## Requirement:
Every line from the start of the listing below through the line that contains "Given: Click the Lorem ipsum body paragraph" is to be reproduced word for word.

BEGIN Records to use

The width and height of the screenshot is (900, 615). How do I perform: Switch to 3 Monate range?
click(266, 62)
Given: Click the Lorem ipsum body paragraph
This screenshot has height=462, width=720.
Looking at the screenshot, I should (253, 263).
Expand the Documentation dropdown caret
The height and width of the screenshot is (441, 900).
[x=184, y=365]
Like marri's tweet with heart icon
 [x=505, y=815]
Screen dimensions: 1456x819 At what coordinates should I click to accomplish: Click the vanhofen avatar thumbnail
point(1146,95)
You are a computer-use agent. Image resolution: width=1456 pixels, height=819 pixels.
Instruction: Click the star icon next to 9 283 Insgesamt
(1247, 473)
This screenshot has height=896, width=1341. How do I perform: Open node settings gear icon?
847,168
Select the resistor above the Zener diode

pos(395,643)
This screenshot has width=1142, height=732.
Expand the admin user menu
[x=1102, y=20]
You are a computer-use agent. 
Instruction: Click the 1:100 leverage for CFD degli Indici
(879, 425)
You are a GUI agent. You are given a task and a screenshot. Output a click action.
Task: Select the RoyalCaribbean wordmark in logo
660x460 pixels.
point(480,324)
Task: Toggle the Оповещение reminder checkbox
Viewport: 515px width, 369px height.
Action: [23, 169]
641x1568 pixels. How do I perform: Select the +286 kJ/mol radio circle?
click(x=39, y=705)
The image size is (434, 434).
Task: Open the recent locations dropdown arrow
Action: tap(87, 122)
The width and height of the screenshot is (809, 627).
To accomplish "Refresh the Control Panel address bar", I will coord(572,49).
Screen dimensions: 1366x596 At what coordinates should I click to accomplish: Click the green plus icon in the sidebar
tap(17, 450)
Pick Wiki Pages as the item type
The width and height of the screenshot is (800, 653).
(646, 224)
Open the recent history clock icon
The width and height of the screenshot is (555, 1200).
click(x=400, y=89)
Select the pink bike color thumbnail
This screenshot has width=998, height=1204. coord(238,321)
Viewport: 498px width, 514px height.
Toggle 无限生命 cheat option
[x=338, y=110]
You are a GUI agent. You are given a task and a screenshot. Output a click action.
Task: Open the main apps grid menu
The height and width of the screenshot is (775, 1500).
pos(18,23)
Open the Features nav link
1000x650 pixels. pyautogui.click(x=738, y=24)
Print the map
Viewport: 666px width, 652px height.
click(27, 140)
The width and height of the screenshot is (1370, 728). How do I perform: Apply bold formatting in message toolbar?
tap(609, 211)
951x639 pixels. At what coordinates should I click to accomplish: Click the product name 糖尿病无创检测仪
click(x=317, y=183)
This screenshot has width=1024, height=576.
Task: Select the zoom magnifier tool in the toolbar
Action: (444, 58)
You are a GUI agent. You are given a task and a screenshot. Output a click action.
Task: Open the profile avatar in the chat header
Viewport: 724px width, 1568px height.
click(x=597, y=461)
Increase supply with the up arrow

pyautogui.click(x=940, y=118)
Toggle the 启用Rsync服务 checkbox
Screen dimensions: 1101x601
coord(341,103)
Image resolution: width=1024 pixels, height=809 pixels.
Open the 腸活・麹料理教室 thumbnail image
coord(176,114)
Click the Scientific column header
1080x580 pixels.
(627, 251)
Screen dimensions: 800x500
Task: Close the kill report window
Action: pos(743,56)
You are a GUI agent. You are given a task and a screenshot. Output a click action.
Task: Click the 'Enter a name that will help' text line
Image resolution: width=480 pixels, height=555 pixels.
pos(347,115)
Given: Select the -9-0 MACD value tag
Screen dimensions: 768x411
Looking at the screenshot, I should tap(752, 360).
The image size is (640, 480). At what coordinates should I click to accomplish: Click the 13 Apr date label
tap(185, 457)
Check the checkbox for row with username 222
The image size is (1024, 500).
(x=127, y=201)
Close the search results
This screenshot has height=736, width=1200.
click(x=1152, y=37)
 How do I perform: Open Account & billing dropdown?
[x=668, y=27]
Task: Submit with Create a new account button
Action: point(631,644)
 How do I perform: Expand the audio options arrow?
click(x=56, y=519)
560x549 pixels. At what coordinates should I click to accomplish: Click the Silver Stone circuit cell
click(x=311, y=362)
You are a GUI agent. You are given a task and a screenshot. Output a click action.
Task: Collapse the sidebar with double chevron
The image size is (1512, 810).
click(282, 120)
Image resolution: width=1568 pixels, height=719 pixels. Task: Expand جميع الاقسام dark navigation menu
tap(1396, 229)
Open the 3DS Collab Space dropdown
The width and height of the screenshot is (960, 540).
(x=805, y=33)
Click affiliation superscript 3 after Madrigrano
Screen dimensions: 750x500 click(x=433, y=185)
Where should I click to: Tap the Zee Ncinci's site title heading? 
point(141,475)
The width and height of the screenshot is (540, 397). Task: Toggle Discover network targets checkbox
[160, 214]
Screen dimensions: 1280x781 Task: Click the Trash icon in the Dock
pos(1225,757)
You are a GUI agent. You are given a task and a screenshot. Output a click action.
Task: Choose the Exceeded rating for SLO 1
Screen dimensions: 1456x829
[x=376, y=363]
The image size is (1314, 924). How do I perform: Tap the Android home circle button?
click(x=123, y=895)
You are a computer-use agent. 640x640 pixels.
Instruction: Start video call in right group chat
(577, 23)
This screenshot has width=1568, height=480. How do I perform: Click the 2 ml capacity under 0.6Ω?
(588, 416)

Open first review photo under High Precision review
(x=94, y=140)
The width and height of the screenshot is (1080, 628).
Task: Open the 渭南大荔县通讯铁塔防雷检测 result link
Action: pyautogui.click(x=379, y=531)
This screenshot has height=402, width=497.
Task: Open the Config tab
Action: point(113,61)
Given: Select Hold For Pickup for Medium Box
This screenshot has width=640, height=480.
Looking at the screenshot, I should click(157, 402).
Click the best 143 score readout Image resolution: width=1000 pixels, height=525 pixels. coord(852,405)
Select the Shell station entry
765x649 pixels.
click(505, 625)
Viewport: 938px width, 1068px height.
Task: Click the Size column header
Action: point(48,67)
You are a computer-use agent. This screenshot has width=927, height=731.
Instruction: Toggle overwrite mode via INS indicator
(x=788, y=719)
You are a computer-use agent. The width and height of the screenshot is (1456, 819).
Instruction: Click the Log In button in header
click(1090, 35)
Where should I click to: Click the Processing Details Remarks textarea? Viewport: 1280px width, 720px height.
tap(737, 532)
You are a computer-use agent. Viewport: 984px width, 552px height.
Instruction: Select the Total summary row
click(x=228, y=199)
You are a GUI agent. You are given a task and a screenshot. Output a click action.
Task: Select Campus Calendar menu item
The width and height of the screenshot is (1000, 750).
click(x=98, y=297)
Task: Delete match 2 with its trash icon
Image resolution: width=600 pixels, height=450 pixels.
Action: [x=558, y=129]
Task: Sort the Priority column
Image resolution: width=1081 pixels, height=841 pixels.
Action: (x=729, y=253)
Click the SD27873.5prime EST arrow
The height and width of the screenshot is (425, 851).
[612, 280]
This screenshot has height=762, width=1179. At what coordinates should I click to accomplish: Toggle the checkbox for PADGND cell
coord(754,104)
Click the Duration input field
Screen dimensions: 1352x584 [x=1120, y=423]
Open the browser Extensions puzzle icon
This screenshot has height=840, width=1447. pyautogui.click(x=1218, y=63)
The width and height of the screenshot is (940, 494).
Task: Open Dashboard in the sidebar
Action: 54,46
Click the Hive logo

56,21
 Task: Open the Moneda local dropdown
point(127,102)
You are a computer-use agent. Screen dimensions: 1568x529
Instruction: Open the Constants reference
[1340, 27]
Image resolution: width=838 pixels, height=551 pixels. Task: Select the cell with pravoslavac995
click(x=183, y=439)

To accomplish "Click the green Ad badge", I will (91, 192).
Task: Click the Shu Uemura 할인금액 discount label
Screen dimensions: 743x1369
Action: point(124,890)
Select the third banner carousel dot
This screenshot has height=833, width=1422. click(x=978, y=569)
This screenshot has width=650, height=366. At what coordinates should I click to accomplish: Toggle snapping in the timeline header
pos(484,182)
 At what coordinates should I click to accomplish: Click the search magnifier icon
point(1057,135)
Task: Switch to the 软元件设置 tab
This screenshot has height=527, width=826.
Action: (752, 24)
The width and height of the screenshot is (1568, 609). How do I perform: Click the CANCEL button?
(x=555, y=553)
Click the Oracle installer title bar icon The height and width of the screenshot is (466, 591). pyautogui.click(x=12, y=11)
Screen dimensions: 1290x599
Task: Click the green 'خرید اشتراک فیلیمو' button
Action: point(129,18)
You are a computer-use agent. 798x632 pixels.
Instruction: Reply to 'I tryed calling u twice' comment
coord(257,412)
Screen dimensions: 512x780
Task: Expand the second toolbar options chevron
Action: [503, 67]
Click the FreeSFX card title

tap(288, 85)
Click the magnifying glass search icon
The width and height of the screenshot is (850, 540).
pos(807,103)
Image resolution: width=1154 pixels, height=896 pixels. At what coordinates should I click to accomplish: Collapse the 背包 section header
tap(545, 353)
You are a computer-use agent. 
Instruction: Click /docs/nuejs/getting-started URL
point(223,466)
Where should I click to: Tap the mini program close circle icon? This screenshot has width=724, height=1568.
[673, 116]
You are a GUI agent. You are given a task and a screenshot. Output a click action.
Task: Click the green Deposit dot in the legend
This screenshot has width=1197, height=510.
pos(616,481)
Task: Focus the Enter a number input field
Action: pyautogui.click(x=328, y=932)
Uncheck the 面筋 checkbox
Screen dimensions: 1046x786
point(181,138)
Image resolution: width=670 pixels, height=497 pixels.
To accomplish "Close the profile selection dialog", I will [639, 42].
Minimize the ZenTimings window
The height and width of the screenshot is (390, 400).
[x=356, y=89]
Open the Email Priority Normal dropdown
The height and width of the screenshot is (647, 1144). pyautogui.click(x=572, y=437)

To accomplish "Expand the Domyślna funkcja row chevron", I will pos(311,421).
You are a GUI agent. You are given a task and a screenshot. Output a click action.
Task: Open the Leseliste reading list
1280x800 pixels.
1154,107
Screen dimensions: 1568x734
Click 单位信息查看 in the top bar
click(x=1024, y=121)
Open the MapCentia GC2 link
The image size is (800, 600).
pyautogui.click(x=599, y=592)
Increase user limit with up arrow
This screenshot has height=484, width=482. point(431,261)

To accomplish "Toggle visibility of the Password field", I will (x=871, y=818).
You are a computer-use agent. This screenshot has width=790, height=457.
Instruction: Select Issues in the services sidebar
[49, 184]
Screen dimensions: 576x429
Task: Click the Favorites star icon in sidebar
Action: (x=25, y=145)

END Records to use

## Exercise answer:
The width and height of the screenshot is (900, 615). How do I perform: Switch to 3 Monate range?
click(266, 62)
Given: Click the Lorem ipsum body paragraph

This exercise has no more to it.